III.  The Applicant’s, CUPE’s, submissions

[34]  CUPE submits that it was promised − in clear and unequivocal language − an extensive consultation process regarding proposed changes to the CARs. Specifically, it argues that it was promised the challenged regulations would be subject to a “full hearing” at the SCOT, and pre‑publication in Part I of the Canada Gazette. CUPE argues that this promise was made in 2004, 2005 and 2006. Although the membership of the SCOT changed, as did the government, CUPE argues that the Minister never rescinded the promise. CUPE suggests that its concerns are in the interest of safety, which is a non-partisan issue; therefore, the Government of the day would share the concerns of the previous government.

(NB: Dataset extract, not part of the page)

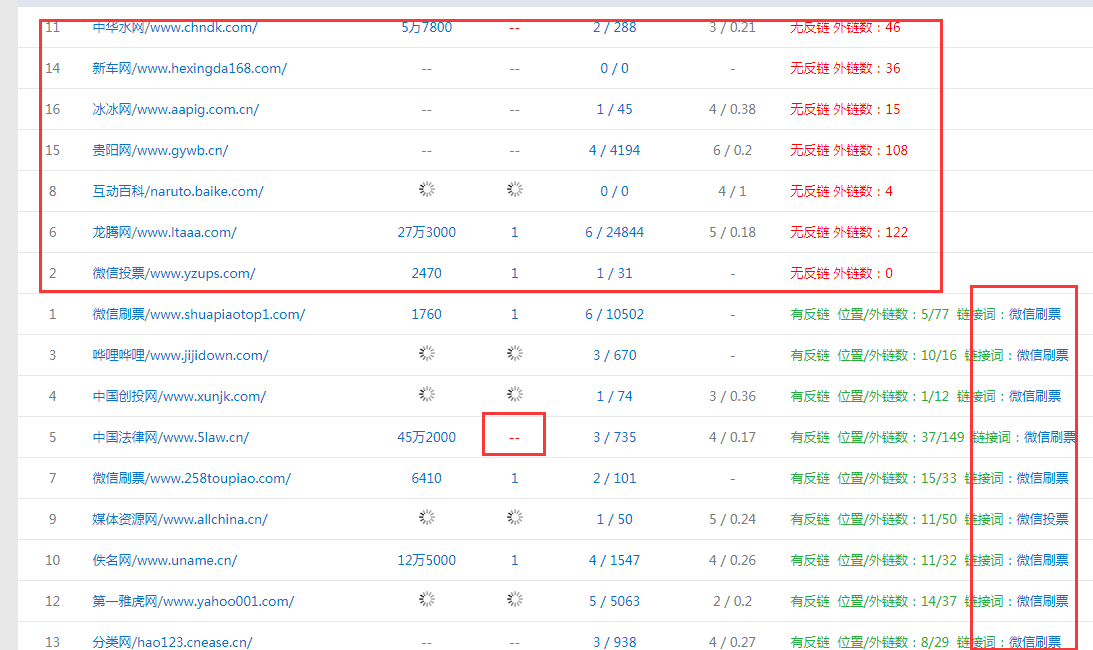Open the 中国法律网 www.5law.cn link
The height and width of the screenshot is (650, 1093).
(170, 437)
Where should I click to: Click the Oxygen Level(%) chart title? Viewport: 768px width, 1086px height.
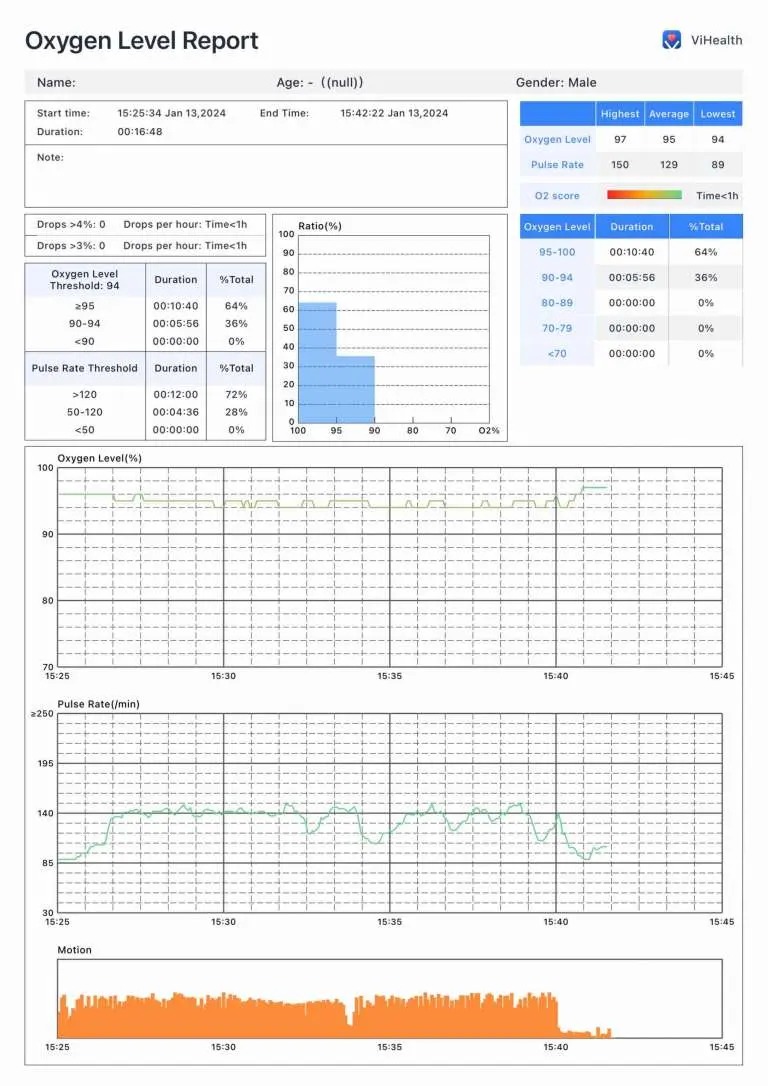(99, 458)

[35]  CUPE submits that a duty of procedural fairness exists in the regulation-making process and that CUPE had a legitimate expectation of consultation, which is a key aspect of procedural fairness. CUPE argues that the law has developed to the point that such a promise of consultation should be enforceable on judicial review.

[36]  CUPE adds that, in addition to this Court’s constitutional duty to review the exercise of public authority, it is good policy to recognize that procedural fairness may attach to the making of regulations because otherwise, individuals or groups who are negatively impacted have no opportunity to influence the process.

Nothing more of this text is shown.